TSV files that are actually CSV files with a delimiter set to Tab. This is something you'll get when you e.g. save an Excel spreadsheet as "UTF-16 Unicode Text". Such files use CSV quoting rules, which means that fields may contain tabs and newlines, as long as they are quoted, and literal double quotes are written twice. The easiest way to parse everything correctly is to use the csv gem:
use 'csv'
parsed = CSV.read("file.tsv", col_sep: "\t")
TSV files conforming to the IANA standard. Tabs and newlines are not allowed as field values, and there is no quoting whatsoever. This is something you will get when you e.g. select a whole Excel spreadsheet and paste it into a text file (beware: it will get messed up if some cells do contain tabs or newlines). Such TSV files can be easily parsed line-by-line with a simple line.rstrip.split("\t", -1) (note -1, which prevents split from removing empty trailing fields). If you want to use the csv gem, simply set quote_char to nil:
use 'csv'
parsed = CSV.read("file.tsv", col_sep: "\t", quote_char: nil)
I like mmmries answer. HOWEVER, I hate the way that ruby strips off any empty values off of the end of a split. It isn't stripping off the newline at the end of the lines, either.
Also, I had a file with potential newlines within a field.

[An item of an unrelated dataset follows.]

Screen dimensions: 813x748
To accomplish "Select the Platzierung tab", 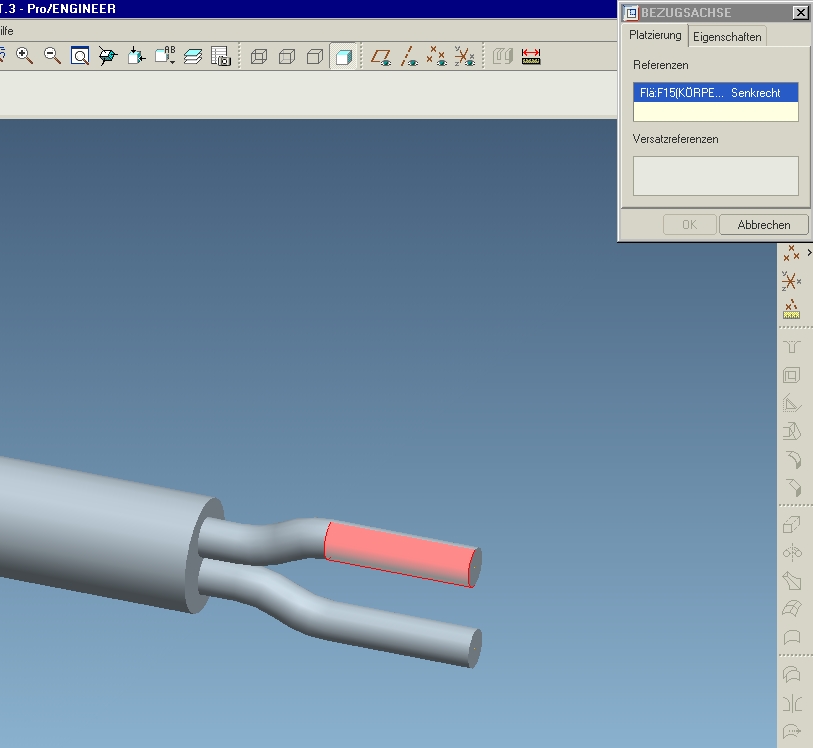I will pyautogui.click(x=655, y=36).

So, I rewrote his 'parse' as follows:
def parse
open(filepath) do |f|
headers = f.gets.strip.split("\t")
f.each do |line|
myline=line
while myline.scan(/\t/).count != headers.count-1
myline+=f.gets
end
fields = Hash[headers.zip(myline.chomp.split("\t",headers.count))]
yield fields
end
end
end
This concatenates any lines as necessary to get a full line of data, and always returns the full set of data (without potential nil entries at the end).